Endothelin-1, oxidative stress, and endogenous angiotensin II: mechanisms of angiotensin II type I receptor autoantibody-enhanced renal and blood pressure response during pregnancy

Abstract

Hypertension during preeclampsia is associated with increased maternal vascular sensitivity to angiotensin II (ANGII). This study was designed to determine mechanisms whereby agonistic autoantibodies to the ANGII type I receptor (AT1-AA) enhance blood pressure (mean arterial pressure [MAP]) and renal vascular sensitivity to ANGII during pregnancy. First, we examined MAP and renal artery resistance index in response to chronic administration of ANGII or AT1-AA or AT1-AA+ANGII in pregnant rats compared with control pregnant rats. To examine mechanisms of heightened sensitivity in response to AT1-AA during pregnancy, we examined the role of endogenous ANGII in AT1-AA-infused pregnant rats, and that of endothelin-1 and oxidative stress in AT1-AA+ANGII-treated rats.

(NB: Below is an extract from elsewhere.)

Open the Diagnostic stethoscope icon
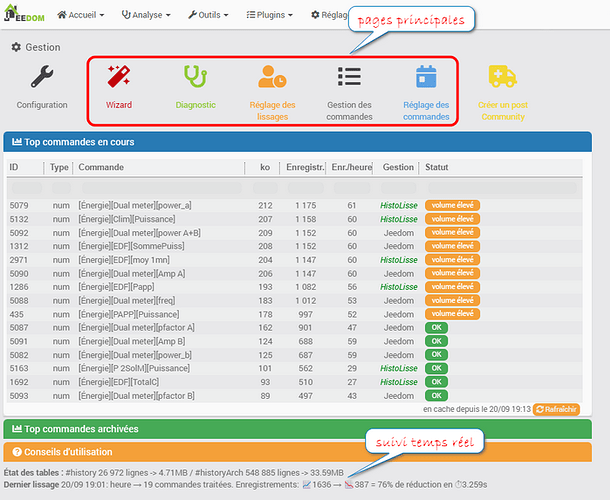 195,78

Chronic ANGII increased MAP from 95±2 in normal pregnant rats to 115±2 mm Hg; chronic AT1-AA increased MAP to 118±1 mm Hg in normal pregnant rats, which further increased to 123±2 mm Hg with AT1-AA+ANGII. Increasing ANGII from 10(-11) to 10(-8) decreased afferent arteriole diameter from 15% to 20% but sharply decreased afferent arteriole diameter to 60% in AT1-AA-pretreated vessels. Renal artery resistance index increased from 0.67 in normal pregnant rats to 0.70 with AT1-AA infusion, which was exacerbated to 0.74 in AT1-AA+ANGII-infused rats. AT1-AA-induced hypertension decreased with enalapril but was not attenuated. Both tissue endothelin-1 and reactive oxygen species increased with AT1-AA+ANGII compared with AT1-AA alone, and blockade of either of these pathways had significant effects on MAP or renal artery resistance index. These data support the hypothesis that AT1-AA, via activation of endothelin-1 and oxidative stress and interaction with endogenous ANGII, is an important mechanism whereby MAP and renal vascular responses are enhanced during preeclampsia.

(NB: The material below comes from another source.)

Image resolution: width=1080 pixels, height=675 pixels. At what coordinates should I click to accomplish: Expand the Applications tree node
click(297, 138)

Keywords: angiotensin II; preeclampsia.

Figure 1. AT1-AA interacts with ANGII to increase blood pressure and enhance renal vasoconstriction during pregnancy

Chronic infusion of ANGII or AT1-AA alone increases blood pressure significantly above that of NP rats. Combination of AT1-AA+ANGII chronic infusion causes an even greater blood pressure response in pregnant rats. Chronic infusion of AT1-AA increases renal artery resistive index significantly above that of NP rats. Combination of AT1-AA+ANGII chronic infusion causes an even greater resistive index than AT1-AA or ANGII alone. Significance equal P<0.05, compared to NP.

Figure 2. AT1-AA blocking peptide blunts AT1-AA-enhanced ANGII- induced afferent arteriolar constriction

Administration of non constrictor doses of ANGII or AT1-AA has no effect on aft art isolated from pregnant rats. However combination of AT1-AA+ANGII has profound constrictor effects that are significantly blunted by an AT1-AA seven amino acid blocking peptide. Signiciance equals P<0.05 compared to baseline.

Figure 3. Tissue levels of PPET-1 are increased with AT1-AA+ANGII

AT1-AA+ANGII increased ET-1 transcript in the renal cortices and aorta of pregnant rats Significance equal P<0.05, compared to NP.

Figure 4. Placental oxidative stress is further exacerbated with AT1-AA+ANGII

AT1-AA stimulated placental oxidative stress much greater than ANGII compared to normal pregnant rats. This response was even greater in rats treated with both AT1-AA+ANGII Significance equal P<0.05, compared to NP.

Figure 5. ET-1 and ROS play an important to enhance renal and blood pressure sensitivity to ANGII during pregnancy

MAP blunted in the presence of ETA. (*) indicates significant differnce compared to AT1-AA+ANGII (p<0.05). Surprisingly, the RARI was unchanged in animals exposed to both AngII and AT1-AA when given ETA in their drinking water. This did not reach statistical significance.The addition of Tempol to the drinking water of rats exposed to AngII and AT1-AA was noted to blunt the hypertesive response though this difference did not reach statistical significance. Tempol did however, normalize the RARI seen with AT1-AA+ANGII. (*) indicates significant difference compared to AT1-AA+ANGII (p<0.05).

Figure 6. AT1-AA increased blood pressure independent of endogenous ANGII

Enalapril decreased blood pressure in NP rats. In addtion Enalapril blunted the rise in blood pressure normally seen in response to chronic AT1-AA infusion. However, the blood pressure response to AT1-AA in the presence of Enalapril was still significantly greater than that of NP treated with Enalapril. (* denotes P< 0.05).